You need to install gcsfsto use it.

Azure

The Azure file system block enables interaction with Azure Datalake and Azure Blob Storage. Under the hood, Azure uses adlfs.

Azure properties include:

Property Description
basepath String path to the location of files on the remote filesystem. Access to files outside of the base path will not be allowed.
azure_storage_connection_string Azure storage connection string.
azure_storage_account_name Azure storage account name.
azure_storage_account_key Azure storage account key.

To create a block:

from prefect.filesystems import Azure

block = Azure(basepath="my-bucket/folder/")
block.save("dev")

To use it in a deployment:

prefect deployment build path/to/flow.py:flow_name --name deployment_name --tag dev -sb az/dev

You need to install adlfs to use it.

Handling credentials for cloud object storage services

If you leverage S3, GCS, or Azure storage blocks, and you don't explicitly configure credentials on the respective storage block, those credentials will be inferred from the environment. Make sure to set those either explicitly on the block or as environment variables, configuration files, or IAM roles within both the build and runtime environment for your deployments.

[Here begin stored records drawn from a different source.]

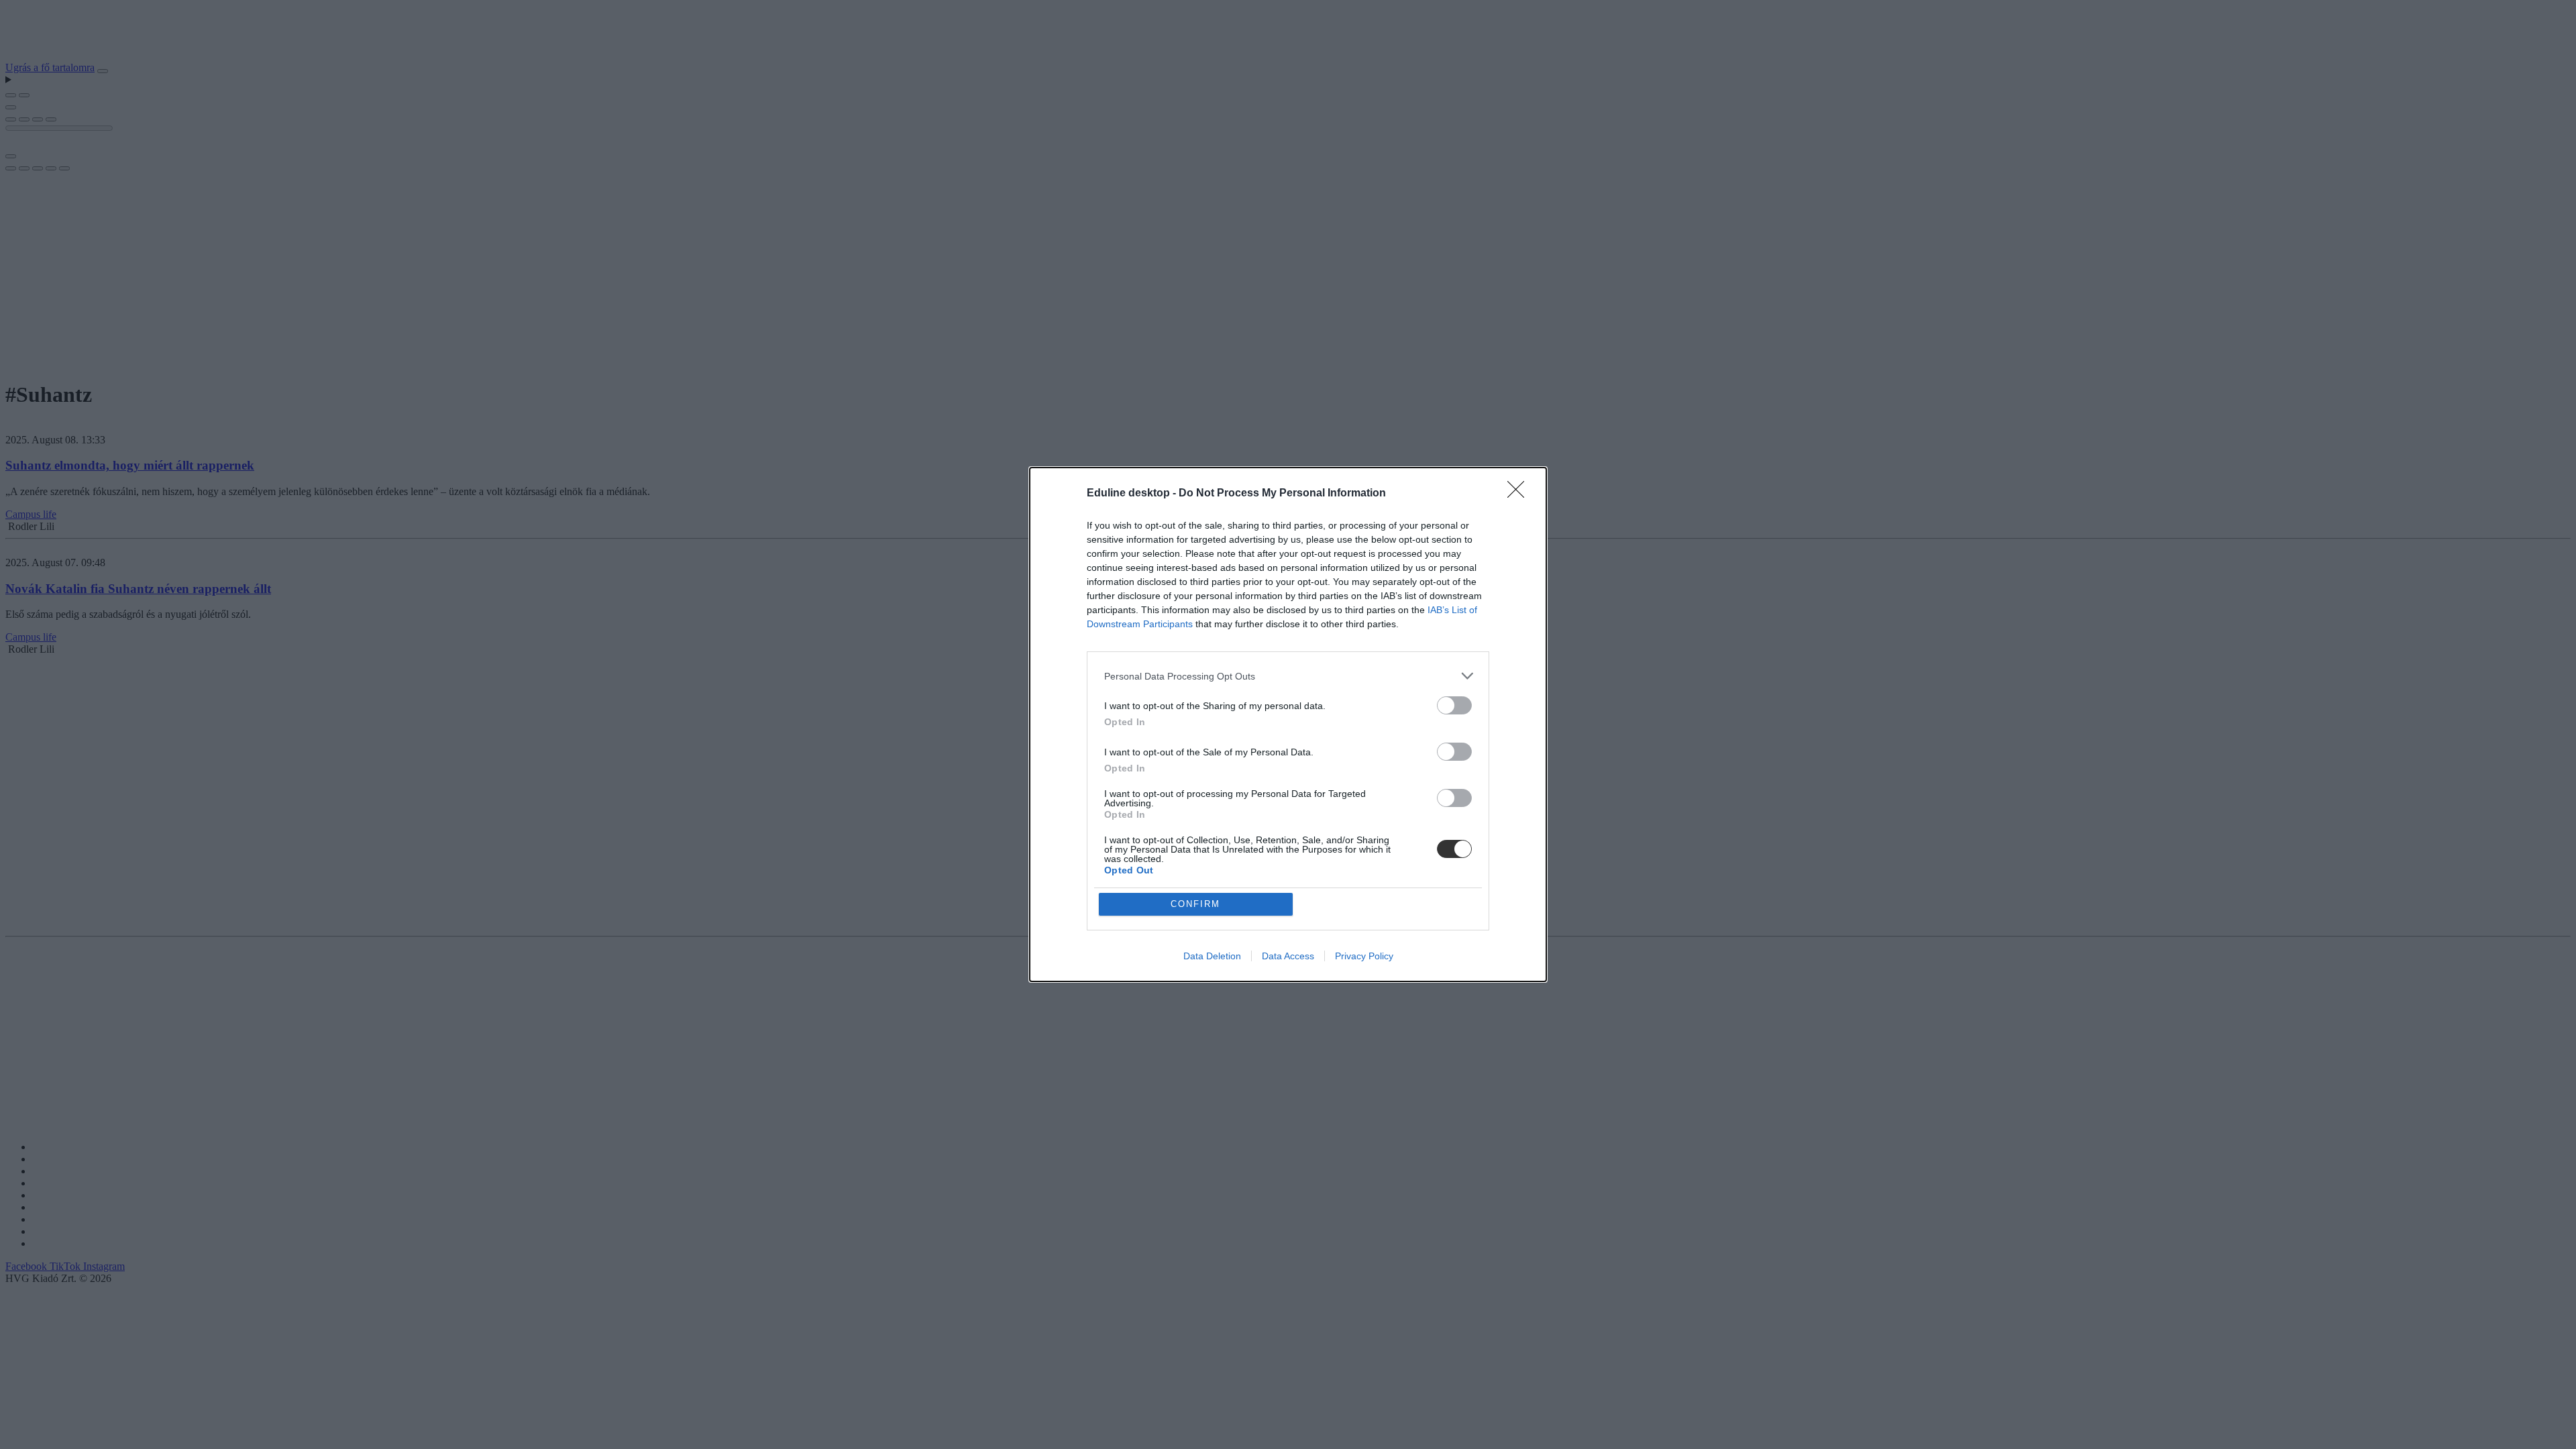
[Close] (1520, 493)
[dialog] (1288, 724)
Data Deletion (1212, 956)
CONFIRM (1195, 904)
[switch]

Filesystem-specific package dependencies in Docker images

The core package and Prefect base images don't include filesystem-specific package dependencies such as s3fs, gcsfs or adlfs. To solve that problem in dockerized deployments, you can leverage the EXTRA_PIP_PACKAGES environment variable. Those dependencies will be installed at runtime within your Docker container or Kubernetes Job before the flow starts running.

Here is an example showing how you can specify that in your deployment YAML manifest:

infrastructure:
  type: docker-container
  env:
    EXTRA_PIP_PACKAGES: s3fs  # could be gcsfs, adlfs, etc.

Saving and loading file systems

Configuration for a file system can be saved to the Prefect API. For example:

fs = RemoteFileSystem(basepath="s3://my-bucket/folder/")
fs.write_path("foo", b"hello")
fs.save("dev-s3")

This file system can be retrieved for later use with load.

fs = RemoteFileSystem.load("dev-s3")
fs.read_path("foo")  # b'hello'

Readable and writable file systems

Prefect provides two abstract file system types, ReadableFileSystem and WriteableFileSystem.

  • All readable file systems must implement read_path, which takes a file path to read content from and returns bytes.
  • All writeable file systems must implement write_path which takes a file path and content and writes the content to the file as bytes.

A file system may implement both of these types.